Gromph shook his head. “He is retrieving healing salves from my desk, Master Nauzhror. I would just as soon be spared the attentions of another priestess of Lolth.”

He tried to laugh, but it turned into a painful cough.

Nauzhror smiled and nodded in understanding.

“I assume the phylactery is destroyed?” the master asked Gromph.

The archmage managed a nod. “Destroyed,” he said. “I was just asking Prath about House Agrach Dyrr.”

Nauzhror nodded and said, “The temple was utterly consumed in the blast, Archmage, along with many of the House’s forces. In the aftermath, House Xorlarrin breached the walls at last. It seemed as though House Agrach Dyrr would fall, annihilated by the Xorlarrin. But...”

“But?” Gromph prompted.

“But Matron Mother Baenre arrived with a contingent of Baenre troops and halted the assault. She met with Anival Dyrr, now apparently Matron Mother of House Agrach Dyrr, and it appears they reached an understanding. House Agrach Dyrr will survive as a vassal House to House Baenre.”

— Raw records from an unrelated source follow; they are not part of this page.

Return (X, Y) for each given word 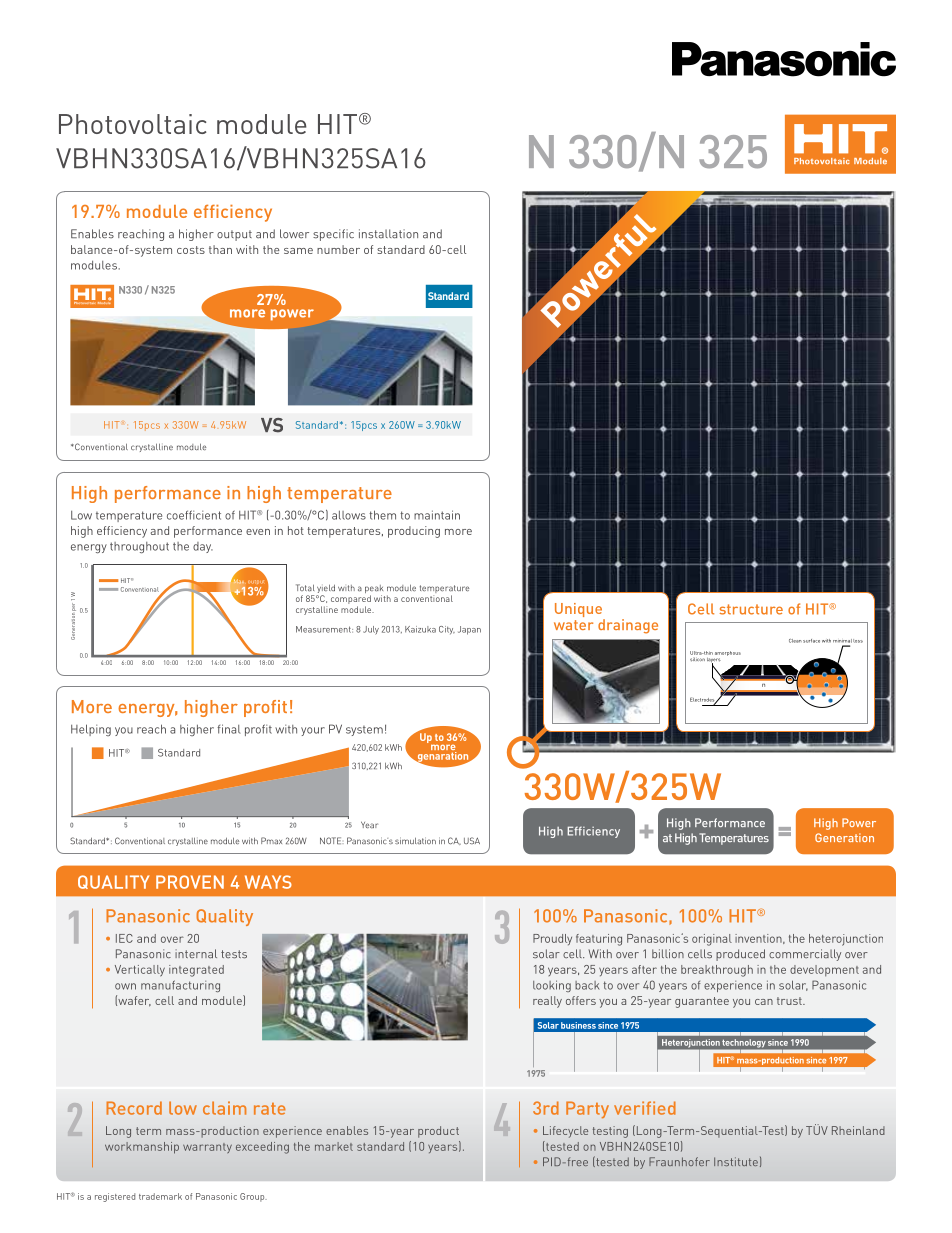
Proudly (552, 939)
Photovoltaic (132, 124)
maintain (437, 515)
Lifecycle (565, 1132)
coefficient (194, 515)
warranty (207, 1148)
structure (751, 609)
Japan (469, 630)
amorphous (728, 653)
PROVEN (190, 882)
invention (759, 939)
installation (388, 234)
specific (333, 235)
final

Gromph smiled through his pain. Anival and House Agrach Dyrr would be beholden to Triel for centuries, essentially an extension of House Baenre. His sister once again had surprised him.

He reminded himself never to underestimate her again.

“You have done the city a great service, Archmage,” Nauzhror said.

“Indeed,” Prath echoed, looking up from his search.